> **What you need to do**
In the entries that follow, the lines from the one with "This screenshot has width=720, height=430." through the one with "has height=676, width=1200." are the ones to write out, exactly and with both ends included. Nothing else should appear.

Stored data
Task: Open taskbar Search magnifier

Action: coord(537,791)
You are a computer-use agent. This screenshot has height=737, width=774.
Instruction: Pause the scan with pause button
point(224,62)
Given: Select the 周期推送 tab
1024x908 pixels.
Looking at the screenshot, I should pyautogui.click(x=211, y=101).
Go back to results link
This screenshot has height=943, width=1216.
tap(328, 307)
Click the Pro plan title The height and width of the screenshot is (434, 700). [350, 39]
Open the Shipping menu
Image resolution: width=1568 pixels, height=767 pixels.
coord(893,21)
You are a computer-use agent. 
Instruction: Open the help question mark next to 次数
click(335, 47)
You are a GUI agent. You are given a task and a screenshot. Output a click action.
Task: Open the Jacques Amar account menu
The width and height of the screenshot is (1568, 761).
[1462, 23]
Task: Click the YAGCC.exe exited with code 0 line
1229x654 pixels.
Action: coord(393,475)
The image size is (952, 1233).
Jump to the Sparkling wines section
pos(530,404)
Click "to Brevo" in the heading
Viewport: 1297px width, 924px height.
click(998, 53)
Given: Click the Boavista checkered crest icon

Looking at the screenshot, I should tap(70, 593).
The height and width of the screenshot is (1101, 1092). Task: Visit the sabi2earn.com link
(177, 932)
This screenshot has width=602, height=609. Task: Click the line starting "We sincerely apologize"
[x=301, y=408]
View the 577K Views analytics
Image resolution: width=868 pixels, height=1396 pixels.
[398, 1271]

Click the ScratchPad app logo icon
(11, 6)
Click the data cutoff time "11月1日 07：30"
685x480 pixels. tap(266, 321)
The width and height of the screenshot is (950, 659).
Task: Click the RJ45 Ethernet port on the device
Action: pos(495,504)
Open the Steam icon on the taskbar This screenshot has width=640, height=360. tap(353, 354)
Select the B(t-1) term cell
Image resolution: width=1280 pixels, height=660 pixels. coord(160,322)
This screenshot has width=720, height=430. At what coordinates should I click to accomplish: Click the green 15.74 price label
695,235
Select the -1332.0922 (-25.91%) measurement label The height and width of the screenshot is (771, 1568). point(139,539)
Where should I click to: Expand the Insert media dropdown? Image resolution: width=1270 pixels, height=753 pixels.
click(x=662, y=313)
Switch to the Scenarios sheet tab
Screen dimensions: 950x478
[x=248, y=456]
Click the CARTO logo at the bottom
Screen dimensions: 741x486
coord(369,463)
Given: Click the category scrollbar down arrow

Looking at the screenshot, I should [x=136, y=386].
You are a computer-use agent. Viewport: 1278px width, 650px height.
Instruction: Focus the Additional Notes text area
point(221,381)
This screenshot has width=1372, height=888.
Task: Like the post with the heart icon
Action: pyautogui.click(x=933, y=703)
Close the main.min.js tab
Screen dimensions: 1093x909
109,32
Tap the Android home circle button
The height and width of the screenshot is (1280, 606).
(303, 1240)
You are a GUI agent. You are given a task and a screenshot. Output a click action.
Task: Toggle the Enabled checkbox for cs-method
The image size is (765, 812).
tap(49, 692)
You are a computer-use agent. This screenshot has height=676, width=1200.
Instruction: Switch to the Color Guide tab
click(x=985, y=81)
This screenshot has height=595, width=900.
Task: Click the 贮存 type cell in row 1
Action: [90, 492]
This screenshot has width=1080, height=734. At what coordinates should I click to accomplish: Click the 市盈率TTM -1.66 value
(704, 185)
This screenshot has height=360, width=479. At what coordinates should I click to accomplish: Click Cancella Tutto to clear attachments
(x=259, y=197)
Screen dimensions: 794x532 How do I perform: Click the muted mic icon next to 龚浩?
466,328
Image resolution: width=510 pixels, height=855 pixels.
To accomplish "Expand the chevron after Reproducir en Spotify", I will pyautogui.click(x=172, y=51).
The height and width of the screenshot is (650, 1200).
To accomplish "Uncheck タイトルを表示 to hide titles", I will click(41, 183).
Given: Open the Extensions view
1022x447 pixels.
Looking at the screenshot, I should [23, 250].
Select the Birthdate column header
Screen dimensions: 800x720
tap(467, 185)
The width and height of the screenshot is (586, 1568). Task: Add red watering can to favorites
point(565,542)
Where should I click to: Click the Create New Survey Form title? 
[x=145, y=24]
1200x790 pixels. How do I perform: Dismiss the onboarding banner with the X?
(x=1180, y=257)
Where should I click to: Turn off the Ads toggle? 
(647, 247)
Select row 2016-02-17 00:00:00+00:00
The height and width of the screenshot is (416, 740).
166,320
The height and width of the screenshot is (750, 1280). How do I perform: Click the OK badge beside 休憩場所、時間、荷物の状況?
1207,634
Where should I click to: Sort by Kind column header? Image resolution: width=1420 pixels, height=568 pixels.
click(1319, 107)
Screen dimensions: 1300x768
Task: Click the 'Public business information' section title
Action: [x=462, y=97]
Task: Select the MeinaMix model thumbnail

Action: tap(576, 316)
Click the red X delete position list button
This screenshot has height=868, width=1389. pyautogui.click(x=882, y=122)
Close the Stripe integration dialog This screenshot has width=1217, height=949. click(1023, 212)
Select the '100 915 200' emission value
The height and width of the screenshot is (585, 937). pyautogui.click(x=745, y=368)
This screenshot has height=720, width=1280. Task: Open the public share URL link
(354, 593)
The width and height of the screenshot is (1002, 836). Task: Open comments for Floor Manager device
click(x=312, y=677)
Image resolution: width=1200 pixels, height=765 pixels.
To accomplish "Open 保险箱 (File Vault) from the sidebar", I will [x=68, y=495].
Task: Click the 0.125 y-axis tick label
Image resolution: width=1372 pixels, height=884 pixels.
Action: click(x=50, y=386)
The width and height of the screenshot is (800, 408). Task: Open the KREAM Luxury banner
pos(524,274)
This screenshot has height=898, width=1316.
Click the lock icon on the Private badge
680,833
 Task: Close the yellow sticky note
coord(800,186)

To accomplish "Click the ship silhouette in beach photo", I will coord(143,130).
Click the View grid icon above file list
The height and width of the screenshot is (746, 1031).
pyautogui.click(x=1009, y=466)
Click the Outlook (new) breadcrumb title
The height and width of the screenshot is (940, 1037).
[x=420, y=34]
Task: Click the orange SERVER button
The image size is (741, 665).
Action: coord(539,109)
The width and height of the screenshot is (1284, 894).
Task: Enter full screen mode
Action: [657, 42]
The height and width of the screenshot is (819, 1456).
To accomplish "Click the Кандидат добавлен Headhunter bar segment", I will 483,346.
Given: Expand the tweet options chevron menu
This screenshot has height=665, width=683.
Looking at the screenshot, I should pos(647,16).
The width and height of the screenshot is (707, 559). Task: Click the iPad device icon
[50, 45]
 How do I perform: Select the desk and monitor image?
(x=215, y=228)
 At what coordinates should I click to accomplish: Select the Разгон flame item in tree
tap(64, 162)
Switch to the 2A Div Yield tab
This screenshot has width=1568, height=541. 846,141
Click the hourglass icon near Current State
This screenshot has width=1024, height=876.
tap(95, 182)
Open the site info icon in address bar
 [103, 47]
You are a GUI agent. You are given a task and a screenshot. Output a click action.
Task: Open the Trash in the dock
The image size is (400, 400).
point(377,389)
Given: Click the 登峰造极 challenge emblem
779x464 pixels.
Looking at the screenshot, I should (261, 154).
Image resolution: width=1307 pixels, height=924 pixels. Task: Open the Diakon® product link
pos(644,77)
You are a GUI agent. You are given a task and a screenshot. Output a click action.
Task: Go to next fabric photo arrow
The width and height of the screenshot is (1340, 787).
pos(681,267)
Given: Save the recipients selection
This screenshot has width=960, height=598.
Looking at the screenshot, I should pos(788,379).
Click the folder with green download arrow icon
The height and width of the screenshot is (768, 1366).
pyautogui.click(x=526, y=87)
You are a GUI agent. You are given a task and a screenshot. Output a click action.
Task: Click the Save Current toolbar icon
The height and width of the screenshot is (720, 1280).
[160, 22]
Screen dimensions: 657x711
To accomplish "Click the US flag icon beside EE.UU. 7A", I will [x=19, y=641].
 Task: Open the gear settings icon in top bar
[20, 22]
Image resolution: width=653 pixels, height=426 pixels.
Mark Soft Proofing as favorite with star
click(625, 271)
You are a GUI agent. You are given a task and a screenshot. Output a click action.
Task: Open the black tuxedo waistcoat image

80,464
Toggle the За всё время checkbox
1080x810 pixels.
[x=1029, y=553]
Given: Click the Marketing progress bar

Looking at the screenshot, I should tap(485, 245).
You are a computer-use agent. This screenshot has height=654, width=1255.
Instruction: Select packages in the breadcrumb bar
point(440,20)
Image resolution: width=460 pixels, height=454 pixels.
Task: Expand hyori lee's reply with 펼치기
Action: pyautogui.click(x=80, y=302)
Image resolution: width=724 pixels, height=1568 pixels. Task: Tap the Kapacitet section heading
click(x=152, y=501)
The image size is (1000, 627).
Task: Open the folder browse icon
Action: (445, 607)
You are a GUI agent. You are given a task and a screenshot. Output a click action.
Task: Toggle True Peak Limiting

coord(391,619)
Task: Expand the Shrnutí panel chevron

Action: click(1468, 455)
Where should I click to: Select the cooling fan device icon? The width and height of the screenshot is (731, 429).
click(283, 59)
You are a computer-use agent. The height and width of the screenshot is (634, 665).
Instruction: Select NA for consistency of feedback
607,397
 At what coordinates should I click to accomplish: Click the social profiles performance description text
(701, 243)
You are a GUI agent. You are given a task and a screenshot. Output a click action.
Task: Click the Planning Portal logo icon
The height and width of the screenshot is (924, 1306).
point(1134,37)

> **Exercise result**
This screenshot has width=720, height=430. At what coordinates should I click to accomplish: Click the green 15.74 price label
695,235
Select the -1332.0922 (-25.91%) measurement label The height and width of the screenshot is (771, 1568). point(139,539)
Where should I click to: Expand the Insert media dropdown? Image resolution: width=1270 pixels, height=753 pixels.
click(x=662, y=313)
Switch to the Scenarios sheet tab
Screen dimensions: 950x478
[x=248, y=456]
Click the CARTO logo at the bottom
Screen dimensions: 741x486
coord(369,463)
Given: Click the category scrollbar down arrow

Looking at the screenshot, I should [x=136, y=386].
You are a computer-use agent. Viewport: 1278px width, 650px height.
Instruction: Focus the Additional Notes text area
point(221,381)
This screenshot has width=1372, height=888.
Task: Like the post with the heart icon
Action: pyautogui.click(x=933, y=703)
Close the main.min.js tab
Screen dimensions: 1093x909
109,32
Tap the Android home circle button
The height and width of the screenshot is (1280, 606).
(303, 1240)
You are a GUI agent. You are given a task and a screenshot. Output a click action.
Task: Toggle the Enabled checkbox for cs-method
The image size is (765, 812).
tap(49, 692)
You are a computer-use agent. This screenshot has height=676, width=1200.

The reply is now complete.